Considering the nature of the thing, she couldn’t imagine that a government clerk would stamp any odd piece of paper presented to him. At the very least, the bearer would have to establish his bona fides. Because Rikou was a traveler, that would mean his passport. On top of that, the document didn’t even have Rikou’s name on it.
“What?” he asked.
“Oh, I was just wondering how you got the seal of the Ministry of Fall on that certificate.”
“Ah.” Rikou smiled. “That is because I am a much better teller of tall tales than you, young lady.”
“And have you been telling them to me?”
“Not to you,” Rikou said with a broad smile. He took up the reins of the suugu. “A little of touch of this and a little touch of that. There’s a way to getting these things done, you know.”
Shushou reached into the pocket of her kimono. “How much?”
“How much what?” Rikou blinked.
“That what it came down to, didn’t it? I’ll cover whatever it cost you. How much did the clerk take you for?”
“Where would a nice girl like you learn something like that?”
“I’m the daughter of a merchant. It comes with the territory.”

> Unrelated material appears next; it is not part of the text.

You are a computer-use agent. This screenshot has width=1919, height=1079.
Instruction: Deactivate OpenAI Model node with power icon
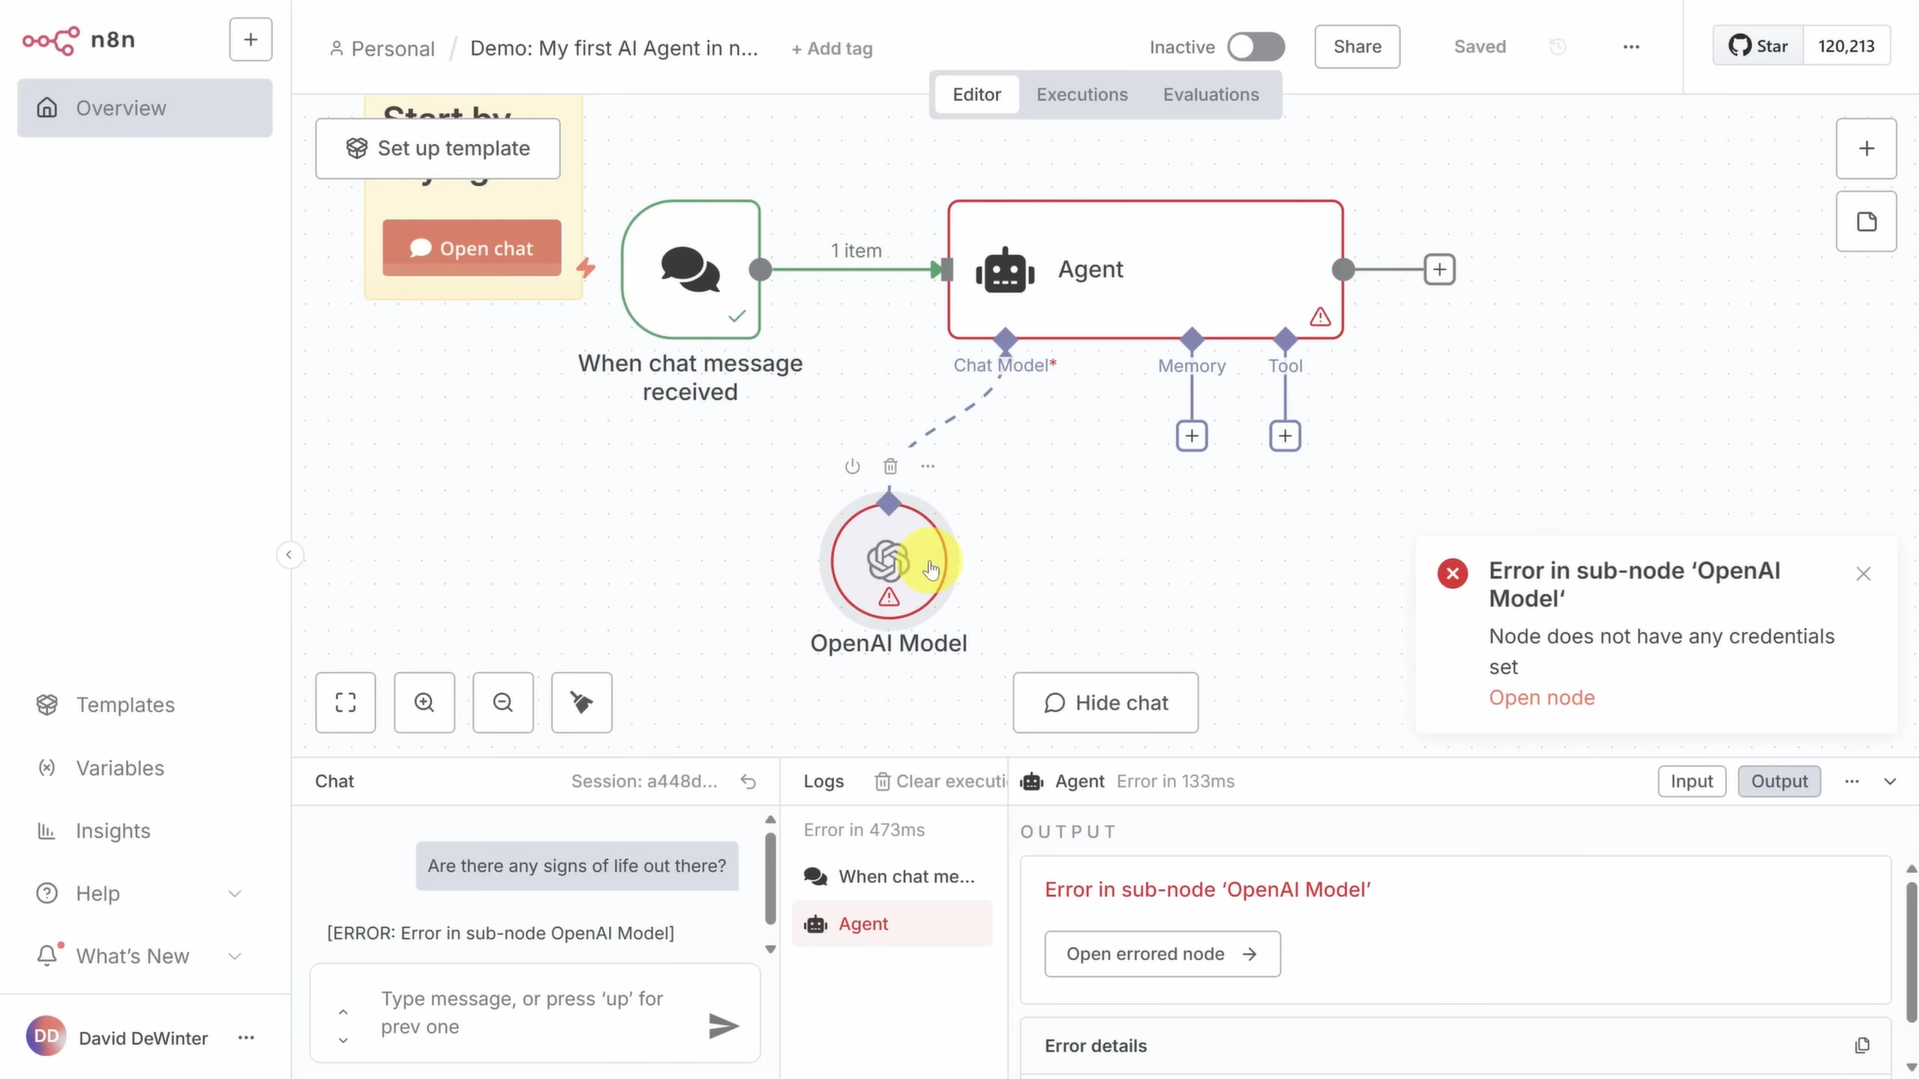[x=852, y=466]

Rikou laughed and patted Shushou on the arm. “I’m afraid you didn’t catch my drift.”
Rikou crouched down in front of her. “The shops will all be opening pretty soon, right?”
“Yes. That’s true.”
“And all the merchants and shopkeepers are going to show up with any paperwork they need to get done. First thing in the morning, the Ministry of Fall will be swamped.”
“Oh. I suppose so.”
“Amidst the confusion, a man comes running in with the story of an unfortunate lass who’d lost her father a few towns over.”
“You mean, me?”
“That’d be you. The dead man worked for his brother. He was delivering a kijuu with his daughter. Alas, they were attacked by highwaymen along the way, and he died protecting his dear daughter. The tough-minded girl managed to get away. Having a strong sense of responsibility, rather than mourn his passing, she felt compelled to complete the job her father had undertaken. She continued on the journey, her sad tears freezing on her cheeks in this frigid winter weather. Unfortunately, the burden of the kijuu now prevents her from securing lodgings—”
“Um—” said Shushou, tugging at his sleeve.
Caught up in his own story, Rikou continued: “What a brave young woman! Don’t you think? Such are the times we live in. Regardless of who was working for whom, they were, first and foremost, brothers. What a cruel man this uncle of hers must be!”
“That’s what you said?”
“The clerk knows when the shops are going to open. So he’ll want to take care of any business before him as soon as possible. And here is this man going on and on, burdening him with the sad tale of an unfortunate girl.”
“And trying his patience.”
Rikou laughed heartily. “There are times when the best recourse is to tell the biggest whale of a lie you can imagine.”
“This is all very instructive.” Shushou shrugged and looked up at him. “Do you mind my asking why you’re doing all this for me?”
Rikou stood and again took hold of the suugu’s reins. “I’ll take a pass on that, if you don’t mind. I haven’t asked you why you’re going on the Shouzan, have I?
“I don’t mind. It’s all the same to me. Because no worthy person has yet stepped forth.”
“Really? Well, take care of yourself.”
“I should be all right, thanks to you.”
“Getting to Ken is one thing. After that is when your true character must rise to the fore.”
“Oh, um, thanks.”
Rikou smiled and urged on the suugu. Shushou watched as the two of them disappeared into the distance.